According to the Biden Administration, American roads, bridges and water system are in dire need of repair. “After decades of disinvestment, our roads, bridges, and water systems are crumbling,” the White House said back in March.
“We’re facing a trillion-dollar backlog of roads, bridges, and other pieces of crumbling infrastructure,” added Transportation Secretary Pete Buttigieg.
In order to address the dire state of our “crumbling” bridges, the Biden administration is advocating for the American Jobs Plan, a $2 trillion “infrastructure” proposal.
In addition to funding traditional infrastructure, the plan seeks to advance “environmental justice,” enact the Green New Deal, expand Medicaid and boost organized labor’s size and control over the private sector.
True infrastructure (i.e., highways, bridges, transit, and airports) along with Amtrak comprise just $650 billion of the total $2 trillion. The rest is what the president wants to do with our homes, cars, public schools, manufacturing, and childcare.
But even without the added grab bag of leftist goodies, are American bridges actually “crumbling”?
-The White House, March 31, 2021




Mostly false or misleading. Significant errors or omissions. Mostly make believe.
The description of our bridges as “crumbling” is a huge exaggeration of the facts. As the Cato Institute’s Chris Edwards reports, “America’s bridges have been steadily improving for three decades.” He writes:
The Federal Highway Administration produces annual data on the condition of the nation’s more than 600,000 highway bridges. From 1992 to 2017, the agency has data on the number of bridges that are “structurally deficient.” Then the agency switched to new definitions and has data from 2009 to 2020 on the number in “poor” condition… The structurally deficient share fell from 21.7 percent in 1992 to 8.9 percent in 2017, while the poor share fell from 10.1 percent in 2009 to 7.3 percent in 2020… Not every news story sounds like a press release from a construction lobby group.

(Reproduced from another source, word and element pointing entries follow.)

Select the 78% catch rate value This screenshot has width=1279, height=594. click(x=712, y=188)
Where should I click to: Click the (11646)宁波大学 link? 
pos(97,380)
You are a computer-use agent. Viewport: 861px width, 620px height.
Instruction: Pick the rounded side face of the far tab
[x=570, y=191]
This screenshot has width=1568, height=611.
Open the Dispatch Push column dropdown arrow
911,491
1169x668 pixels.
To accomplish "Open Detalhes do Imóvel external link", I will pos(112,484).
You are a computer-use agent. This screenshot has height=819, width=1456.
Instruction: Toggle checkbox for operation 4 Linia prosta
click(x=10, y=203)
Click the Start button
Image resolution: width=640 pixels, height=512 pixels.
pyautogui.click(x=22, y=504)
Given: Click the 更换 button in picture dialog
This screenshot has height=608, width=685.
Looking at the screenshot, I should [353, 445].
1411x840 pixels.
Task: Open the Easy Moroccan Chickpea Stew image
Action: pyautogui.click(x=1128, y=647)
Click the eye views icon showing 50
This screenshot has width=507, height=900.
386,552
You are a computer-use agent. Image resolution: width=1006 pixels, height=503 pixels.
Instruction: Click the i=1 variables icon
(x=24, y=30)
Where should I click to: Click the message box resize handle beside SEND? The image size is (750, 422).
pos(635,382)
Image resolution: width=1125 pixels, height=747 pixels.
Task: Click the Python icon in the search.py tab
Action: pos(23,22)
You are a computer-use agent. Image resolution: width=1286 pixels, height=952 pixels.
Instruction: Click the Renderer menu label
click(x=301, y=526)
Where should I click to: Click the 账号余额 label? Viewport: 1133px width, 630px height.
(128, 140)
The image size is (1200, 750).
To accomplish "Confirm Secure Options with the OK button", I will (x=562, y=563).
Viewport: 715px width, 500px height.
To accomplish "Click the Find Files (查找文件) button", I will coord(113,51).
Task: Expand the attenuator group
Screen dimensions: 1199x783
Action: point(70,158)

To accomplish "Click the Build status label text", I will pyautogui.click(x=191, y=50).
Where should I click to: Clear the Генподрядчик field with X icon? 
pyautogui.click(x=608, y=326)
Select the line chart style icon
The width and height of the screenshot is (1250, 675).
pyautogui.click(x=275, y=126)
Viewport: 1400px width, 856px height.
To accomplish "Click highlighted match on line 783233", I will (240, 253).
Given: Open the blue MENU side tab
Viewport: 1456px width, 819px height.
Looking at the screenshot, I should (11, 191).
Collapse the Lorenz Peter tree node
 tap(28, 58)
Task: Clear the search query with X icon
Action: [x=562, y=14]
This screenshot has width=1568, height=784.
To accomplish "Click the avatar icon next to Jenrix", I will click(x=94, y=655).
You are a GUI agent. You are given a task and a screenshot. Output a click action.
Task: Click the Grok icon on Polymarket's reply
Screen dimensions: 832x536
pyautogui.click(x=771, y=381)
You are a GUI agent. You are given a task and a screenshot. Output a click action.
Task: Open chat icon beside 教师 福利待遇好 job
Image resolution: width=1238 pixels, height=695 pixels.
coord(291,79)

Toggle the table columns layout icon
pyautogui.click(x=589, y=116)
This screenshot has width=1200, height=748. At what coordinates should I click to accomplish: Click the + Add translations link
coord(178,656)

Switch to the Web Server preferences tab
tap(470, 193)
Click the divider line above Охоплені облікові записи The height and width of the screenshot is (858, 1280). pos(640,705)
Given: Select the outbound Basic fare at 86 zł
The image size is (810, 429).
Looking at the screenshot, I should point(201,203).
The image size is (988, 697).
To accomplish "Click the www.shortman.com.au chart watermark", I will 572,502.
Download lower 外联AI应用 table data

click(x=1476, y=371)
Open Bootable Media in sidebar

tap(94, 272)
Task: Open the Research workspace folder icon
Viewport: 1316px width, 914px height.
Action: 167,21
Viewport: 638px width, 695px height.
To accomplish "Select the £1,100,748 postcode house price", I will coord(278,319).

A 2018 Reuters investigation found that an “analysis of nationwide bridge data reveals the fretting over the safety of bridges and other road infrastructure is overblown.” The article noted that “structurally deficient” bridges need repairs but would be closed if they were actually dangerous. It also noted that America’s roads and bridges compare quite favorably to those in other advanced economies.

As the Biden administration asks taxpayers to front another $2 trillion for its infrastructure projects, it’d be wise to leave the hyperbole behind and stick to the facts.